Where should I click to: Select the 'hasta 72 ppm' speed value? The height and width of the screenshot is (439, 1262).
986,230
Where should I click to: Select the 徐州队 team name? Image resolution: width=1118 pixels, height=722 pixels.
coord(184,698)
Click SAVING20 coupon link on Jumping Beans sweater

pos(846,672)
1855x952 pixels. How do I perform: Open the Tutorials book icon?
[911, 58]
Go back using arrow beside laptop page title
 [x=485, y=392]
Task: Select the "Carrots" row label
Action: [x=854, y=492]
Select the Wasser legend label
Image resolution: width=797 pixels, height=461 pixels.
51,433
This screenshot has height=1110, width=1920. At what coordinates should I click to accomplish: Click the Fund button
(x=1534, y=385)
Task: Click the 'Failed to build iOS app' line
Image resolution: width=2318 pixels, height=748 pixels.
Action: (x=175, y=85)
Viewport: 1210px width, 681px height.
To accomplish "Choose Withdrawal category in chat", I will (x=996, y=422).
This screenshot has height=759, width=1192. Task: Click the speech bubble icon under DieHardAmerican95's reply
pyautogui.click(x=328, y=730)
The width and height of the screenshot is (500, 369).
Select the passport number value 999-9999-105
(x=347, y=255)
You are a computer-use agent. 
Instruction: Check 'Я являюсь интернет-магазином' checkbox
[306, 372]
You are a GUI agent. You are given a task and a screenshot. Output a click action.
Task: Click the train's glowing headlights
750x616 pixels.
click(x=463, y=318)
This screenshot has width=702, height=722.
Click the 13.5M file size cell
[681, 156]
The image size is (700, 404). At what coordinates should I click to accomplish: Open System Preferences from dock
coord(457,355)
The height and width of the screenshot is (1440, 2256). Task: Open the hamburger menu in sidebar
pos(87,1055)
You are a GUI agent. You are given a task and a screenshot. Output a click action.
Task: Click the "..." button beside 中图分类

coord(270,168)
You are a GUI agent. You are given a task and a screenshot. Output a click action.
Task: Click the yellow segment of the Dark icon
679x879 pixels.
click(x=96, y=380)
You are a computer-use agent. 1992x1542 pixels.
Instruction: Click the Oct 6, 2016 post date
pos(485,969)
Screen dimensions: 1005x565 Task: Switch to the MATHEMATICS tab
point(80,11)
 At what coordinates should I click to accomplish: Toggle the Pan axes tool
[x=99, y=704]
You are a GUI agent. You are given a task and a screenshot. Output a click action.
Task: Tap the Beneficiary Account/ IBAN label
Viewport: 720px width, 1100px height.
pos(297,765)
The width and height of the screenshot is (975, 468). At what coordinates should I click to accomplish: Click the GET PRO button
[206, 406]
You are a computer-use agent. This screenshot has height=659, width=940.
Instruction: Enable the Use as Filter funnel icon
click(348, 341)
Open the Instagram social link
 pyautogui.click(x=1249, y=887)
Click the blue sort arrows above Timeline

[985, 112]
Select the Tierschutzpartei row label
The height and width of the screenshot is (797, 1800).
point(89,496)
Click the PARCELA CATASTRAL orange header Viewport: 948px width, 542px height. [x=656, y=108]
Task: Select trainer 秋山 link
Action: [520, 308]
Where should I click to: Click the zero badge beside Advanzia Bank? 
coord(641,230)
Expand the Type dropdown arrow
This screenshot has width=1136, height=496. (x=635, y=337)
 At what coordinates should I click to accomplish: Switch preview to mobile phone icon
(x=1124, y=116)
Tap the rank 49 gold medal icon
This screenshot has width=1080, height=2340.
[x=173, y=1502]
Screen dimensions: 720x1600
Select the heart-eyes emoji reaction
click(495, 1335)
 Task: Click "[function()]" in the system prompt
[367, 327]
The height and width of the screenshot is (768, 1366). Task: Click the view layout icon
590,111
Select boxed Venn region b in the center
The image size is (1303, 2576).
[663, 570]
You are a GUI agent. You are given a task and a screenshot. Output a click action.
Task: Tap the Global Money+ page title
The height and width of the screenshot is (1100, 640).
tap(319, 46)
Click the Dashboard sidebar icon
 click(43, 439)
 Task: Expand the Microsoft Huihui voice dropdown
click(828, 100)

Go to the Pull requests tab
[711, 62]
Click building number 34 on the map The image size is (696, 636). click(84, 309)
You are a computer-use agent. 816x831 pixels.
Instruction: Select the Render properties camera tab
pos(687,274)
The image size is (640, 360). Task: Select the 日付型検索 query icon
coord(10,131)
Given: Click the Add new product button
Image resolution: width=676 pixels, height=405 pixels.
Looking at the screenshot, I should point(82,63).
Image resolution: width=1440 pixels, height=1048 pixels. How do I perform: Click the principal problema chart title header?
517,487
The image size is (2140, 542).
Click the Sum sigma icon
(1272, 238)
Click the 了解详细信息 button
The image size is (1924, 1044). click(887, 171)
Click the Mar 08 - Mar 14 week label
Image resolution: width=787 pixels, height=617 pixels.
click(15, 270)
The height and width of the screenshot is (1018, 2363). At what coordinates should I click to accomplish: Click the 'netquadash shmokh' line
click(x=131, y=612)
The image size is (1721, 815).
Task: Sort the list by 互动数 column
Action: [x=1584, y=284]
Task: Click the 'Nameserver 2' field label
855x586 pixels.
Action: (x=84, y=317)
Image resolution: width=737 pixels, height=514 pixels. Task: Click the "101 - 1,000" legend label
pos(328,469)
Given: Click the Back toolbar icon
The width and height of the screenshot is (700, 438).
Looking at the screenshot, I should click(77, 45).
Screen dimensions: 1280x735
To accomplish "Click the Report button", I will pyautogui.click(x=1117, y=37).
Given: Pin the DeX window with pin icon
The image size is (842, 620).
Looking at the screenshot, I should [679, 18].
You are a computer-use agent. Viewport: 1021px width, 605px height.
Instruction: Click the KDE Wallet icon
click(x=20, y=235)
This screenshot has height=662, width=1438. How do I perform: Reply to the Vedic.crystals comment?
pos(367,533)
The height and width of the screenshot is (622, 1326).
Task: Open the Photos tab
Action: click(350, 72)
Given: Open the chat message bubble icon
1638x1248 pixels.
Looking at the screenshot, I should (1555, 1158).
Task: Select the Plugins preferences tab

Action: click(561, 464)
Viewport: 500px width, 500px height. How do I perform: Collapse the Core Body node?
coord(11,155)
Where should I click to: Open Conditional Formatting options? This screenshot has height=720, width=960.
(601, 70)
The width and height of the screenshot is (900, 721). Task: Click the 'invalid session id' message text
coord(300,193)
===============
▶ **Task instructions**
Every record above is to be transcribed exactly as written.

▶ **Exercise output**
Where should I click to: Select the 'hasta 72 ppm' speed value? The height and width of the screenshot is (439, 1262).
986,230
Where should I click to: Select the 徐州队 team name? Image resolution: width=1118 pixels, height=722 pixels.
coord(184,698)
Click SAVING20 coupon link on Jumping Beans sweater

pos(846,672)
1855x952 pixels. How do I perform: Open the Tutorials book icon?
[911, 58]
Go back using arrow beside laptop page title
 [x=485, y=392]
Task: Select the "Carrots" row label
Action: [x=854, y=492]
Select the Wasser legend label
Image resolution: width=797 pixels, height=461 pixels.
51,433
This screenshot has height=1110, width=1920. At what coordinates should I click to accomplish: Click the Fund button
(x=1534, y=385)
Task: Click the 'Failed to build iOS app' line
Image resolution: width=2318 pixels, height=748 pixels.
Action: (x=175, y=85)
Viewport: 1210px width, 681px height.
To accomplish "Choose Withdrawal category in chat", I will (x=996, y=422).
This screenshot has height=759, width=1192. Task: Click the speech bubble icon under DieHardAmerican95's reply
pyautogui.click(x=328, y=730)
The width and height of the screenshot is (500, 369).
Select the passport number value 999-9999-105
(x=347, y=255)
You are a computer-use agent. 
Instruction: Check 'Я являюсь интернет-магазином' checkbox
[306, 372]
You are a GUI agent. You are given a task and a screenshot. Output a click action.
Task: Click the train's glowing headlights
750x616 pixels.
click(x=463, y=318)
This screenshot has width=702, height=722.
Click the 13.5M file size cell
[681, 156]
The image size is (700, 404). At what coordinates should I click to accomplish: Open System Preferences from dock
coord(457,355)
The height and width of the screenshot is (1440, 2256). Task: Open the hamburger menu in sidebar
pos(87,1055)
You are a GUI agent. You are given a task and a screenshot. Output a click action.
Task: Click the "..." button beside 中图分类

coord(270,168)
You are a GUI agent. You are given a task and a screenshot. Output a click action.
Task: Click the yellow segment of the Dark icon
679x879 pixels.
click(x=96, y=380)
You are a computer-use agent. 1992x1542 pixels.
Instruction: Click the Oct 6, 2016 post date
pos(485,969)
Screen dimensions: 1005x565 Task: Switch to the MATHEMATICS tab
point(80,11)
 At what coordinates should I click to accomplish: Toggle the Pan axes tool
[x=99, y=704]
You are a GUI agent. You are given a task and a screenshot. Output a click action.
Task: Tap the Beneficiary Account/ IBAN label
Viewport: 720px width, 1100px height.
pos(297,765)
The width and height of the screenshot is (975, 468). At what coordinates should I click to accomplish: Click the GET PRO button
[206, 406]
You are a computer-use agent. This screenshot has height=659, width=940.
Instruction: Enable the Use as Filter funnel icon
click(348, 341)
Open the Instagram social link
 pyautogui.click(x=1249, y=887)
Click the blue sort arrows above Timeline

[985, 112]
Select the Tierschutzpartei row label
The height and width of the screenshot is (797, 1800).
point(89,496)
Click the PARCELA CATASTRAL orange header Viewport: 948px width, 542px height. [x=656, y=108]
Task: Select trainer 秋山 link
Action: [520, 308]
Where should I click to: Click the zero badge beside Advanzia Bank? 
coord(641,230)
Expand the Type dropdown arrow
This screenshot has width=1136, height=496. (x=635, y=337)
 At what coordinates should I click to accomplish: Switch preview to mobile phone icon
(x=1124, y=116)
Tap the rank 49 gold medal icon
This screenshot has width=1080, height=2340.
[x=173, y=1502]
Screen dimensions: 720x1600
Select the heart-eyes emoji reaction
click(495, 1335)
 Task: Click "[function()]" in the system prompt
[367, 327]
The height and width of the screenshot is (768, 1366). Task: Click the view layout icon
590,111
Select boxed Venn region b in the center
The image size is (1303, 2576).
[663, 570]
You are a GUI agent. You are given a task and a screenshot. Output a click action.
Task: Tap the Global Money+ page title
The height and width of the screenshot is (1100, 640).
tap(319, 46)
Click the Dashboard sidebar icon
 click(43, 439)
 Task: Expand the Microsoft Huihui voice dropdown
click(828, 100)

Go to the Pull requests tab
[711, 62]
Click building number 34 on the map The image size is (696, 636). click(84, 309)
You are a computer-use agent. 816x831 pixels.
Instruction: Select the Render properties camera tab
pos(687,274)
The image size is (640, 360). Task: Select the 日付型検索 query icon
coord(10,131)
Given: Click the Add new product button
Image resolution: width=676 pixels, height=405 pixels.
Looking at the screenshot, I should point(82,63).
Image resolution: width=1440 pixels, height=1048 pixels. How do I perform: Click the principal problema chart title header?
517,487
The image size is (2140, 542).
Click the Sum sigma icon
(1272, 238)
Click the 了解详细信息 button
The image size is (1924, 1044). click(887, 171)
Click the Mar 08 - Mar 14 week label
Image resolution: width=787 pixels, height=617 pixels.
click(15, 270)
The height and width of the screenshot is (1018, 2363). At what coordinates should I click to accomplish: Click the 'netquadash shmokh' line
click(x=131, y=612)
The image size is (1721, 815).
Task: Sort the list by 互动数 column
Action: [x=1584, y=284]
Task: Click the 'Nameserver 2' field label
855x586 pixels.
Action: (x=84, y=317)
Image resolution: width=737 pixels, height=514 pixels. Task: Click the "101 - 1,000" legend label
pos(328,469)
Given: Click the Back toolbar icon
The width and height of the screenshot is (700, 438).
Looking at the screenshot, I should click(77, 45).
Screen dimensions: 1280x735
To accomplish "Click the Report button", I will pyautogui.click(x=1117, y=37).
Given: Pin the DeX window with pin icon
The image size is (842, 620).
Looking at the screenshot, I should [679, 18].
You are a computer-use agent. Viewport: 1021px width, 605px height.
Instruction: Click the KDE Wallet icon
click(x=20, y=235)
This screenshot has height=662, width=1438. How do I perform: Reply to the Vedic.crystals comment?
pos(367,533)
The height and width of the screenshot is (622, 1326).
Task: Open the Photos tab
Action: click(350, 72)
Given: Open the chat message bubble icon
1638x1248 pixels.
Looking at the screenshot, I should (1555, 1158).
Task: Select the Plugins preferences tab

Action: click(561, 464)
Viewport: 500px width, 500px height. How do I perform: Collapse the Core Body node?
coord(11,155)
Where should I click to: Open Conditional Formatting options? This screenshot has height=720, width=960.
(601, 70)
The width and height of the screenshot is (900, 721). Task: Click the 'invalid session id' message text
coord(300,193)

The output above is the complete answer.